Pull out the lines from the one containing "You are a computer-use" through the end of the items, both ends included, and reproduce them word for word without the pictures.

(Items listed in a dataset)
== == ==

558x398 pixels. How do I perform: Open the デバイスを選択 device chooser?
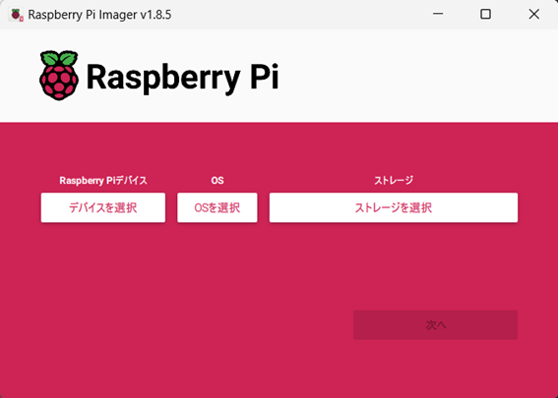(x=103, y=207)
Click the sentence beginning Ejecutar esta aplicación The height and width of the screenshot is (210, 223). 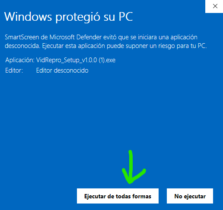coord(124,46)
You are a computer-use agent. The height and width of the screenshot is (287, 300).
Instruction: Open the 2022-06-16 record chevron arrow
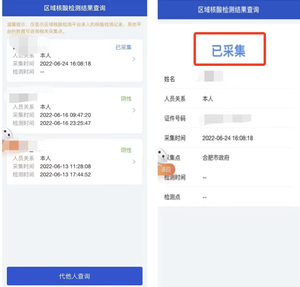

== == ==

* **EXERCISE ANSWER**
You are a computer-use agent. The height and width of the screenshot is (287, 300).
Instruction: Open the 2022-06-16 record chevron arrow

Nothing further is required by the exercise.